Je veux enlever le masque
Voilà. J’ai compris les règles du jeu mais je les joue un peu trop. Je manque de sincérité parce que je crois que personne ne veut entendre quelqu’un dire la vérité. A savoir que le boulot, c’est pas la vie. Enfin, pas chez les N++ et les gens de droite, j’entends. Que le travail, c’est juste 40% de mon temps éveillé, transports compris et que je suis vachement plus intéressée par les 60 restants. Et que même, tout ce que je pourrai grignoter des 40%, je le ferai. J’écrirai et je lirai dans les transports, je viendrai à pied ou à vélo les beaux jours pour me prendre un shoot de beau et de bien-être avant de venir ou en repartant. Que je ferai des PPT arts dans toutes ces réunions qui ne servent à rien. Juste aux managers à expliquer qu’ils sont débordés et qu’ils gèrent très bien leur équipe. Oui, je veux des vacances et des RTT, arrêtons de faire semblant. On est tous à sortir des “J-3 avant les vacances” et des “TGIF” mais on devrait faire croire en entretien qu’on s’en fout de ça ? Qu’on veut bosser H24, 7 jours sur 7 pour cette boîte qui n’hésitera pas à nous lourder s’il faut faire de menues économies ? Ce jeu de dupe me tue. Et le fait que je sois incapable de pas y jouer encore plus.

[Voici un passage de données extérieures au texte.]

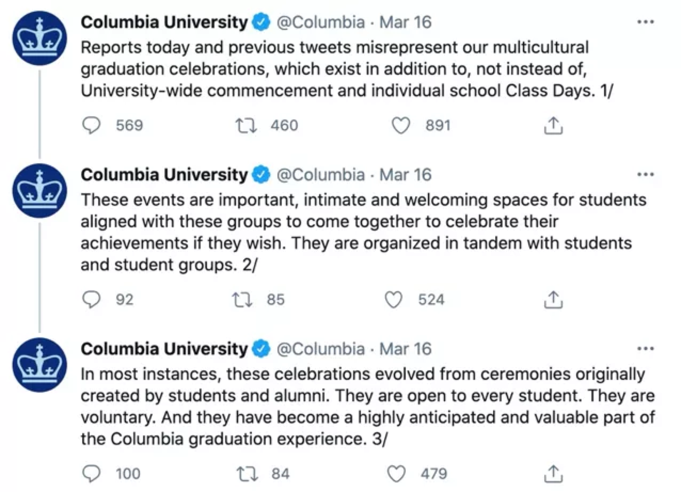Screen dimensions: 681x492
Task: Retweet the tweet with 460 retweets
Action: click(x=247, y=126)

J’ai appris à mettre un masque seyant à tous les moments de ma vie et j’ai aucune idée de comment j’arrête ça.
Je serai la meuf calme
Bref. Je continue à chercher un emploi parce que je veux préparer un plan d’évasion de retraite anticipée et que j’ai besoin de blinder mes livrets et faire de menus investissements. Quand je saurai lesquels sont les mieux. Et que je n’exploiterai pas quelqu’un dans le besoin. Genre en louant fort cher un appart à quelqu’un qui n’a pas les moyens d’acheter son propre toit. Je vais juste essayer de me positionner en meuf calme. Oui, le calme, ça évite de surjouer l’enthousiasme, je suppose.